Consider/implement alternate schema/model representations #8

@ianfore

Description

@ianfore

As we widen Data Connect interactions with other GA4GH work streams it may be worth an experimental branch in which to implement DataModelSuppliers that provide the schema or model in different forms than the current json schema. The purpose of this would be experimental - to match the representation required for user need with what different schema types provide. How models are represented in GA4GH is currently an open question being considered by TASC. That the Data Connect implementation could provide a workbench to test out different possibilities may be helpful to that effort.

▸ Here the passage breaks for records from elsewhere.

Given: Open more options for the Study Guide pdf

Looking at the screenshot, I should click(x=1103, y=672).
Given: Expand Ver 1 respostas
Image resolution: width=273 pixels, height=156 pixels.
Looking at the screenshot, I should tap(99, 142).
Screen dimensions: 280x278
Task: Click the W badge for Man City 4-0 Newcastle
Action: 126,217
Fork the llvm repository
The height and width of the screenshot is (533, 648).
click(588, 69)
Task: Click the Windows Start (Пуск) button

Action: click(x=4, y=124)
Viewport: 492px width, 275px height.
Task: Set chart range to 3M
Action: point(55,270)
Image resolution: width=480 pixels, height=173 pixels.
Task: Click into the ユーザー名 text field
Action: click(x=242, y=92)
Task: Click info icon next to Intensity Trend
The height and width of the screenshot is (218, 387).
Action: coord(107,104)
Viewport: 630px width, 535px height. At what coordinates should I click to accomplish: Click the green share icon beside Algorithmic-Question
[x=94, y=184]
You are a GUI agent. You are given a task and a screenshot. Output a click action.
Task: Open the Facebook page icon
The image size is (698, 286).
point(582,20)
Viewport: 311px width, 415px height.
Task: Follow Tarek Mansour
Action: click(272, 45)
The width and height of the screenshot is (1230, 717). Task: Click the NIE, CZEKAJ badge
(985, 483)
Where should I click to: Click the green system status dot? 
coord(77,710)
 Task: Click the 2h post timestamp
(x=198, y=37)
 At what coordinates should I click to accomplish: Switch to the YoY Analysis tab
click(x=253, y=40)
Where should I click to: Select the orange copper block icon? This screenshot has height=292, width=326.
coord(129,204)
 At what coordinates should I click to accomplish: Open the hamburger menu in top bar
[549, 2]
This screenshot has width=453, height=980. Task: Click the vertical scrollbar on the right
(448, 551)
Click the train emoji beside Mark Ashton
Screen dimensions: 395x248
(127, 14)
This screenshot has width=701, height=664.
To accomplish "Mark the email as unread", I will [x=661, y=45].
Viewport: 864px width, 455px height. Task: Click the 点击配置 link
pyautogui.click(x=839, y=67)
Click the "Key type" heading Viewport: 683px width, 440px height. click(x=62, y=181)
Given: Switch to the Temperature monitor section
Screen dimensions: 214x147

Some formats worth looking at might include, but are most definitely not limited to

  • Simple extended dbGAP dictionary format
  • ISO11179 - at least a couple of metadata repositories of relevance use this standard.
  • R approach to documenting data structures
  • Link-ML
  • SchemaBlocks
  • Protobuf
  • XML Metadata Interchange (XMI)
  • RDA Data Type Registries

Some of the representation in specific formats could be handled on the client end. For example, an R client could deal with translation of the Data Connect/GA4GH schema format for the format used to define the data structures in R. This likely the best solution architecturally. The base question though is what needs to be provided by Data Connect in order to meet user need.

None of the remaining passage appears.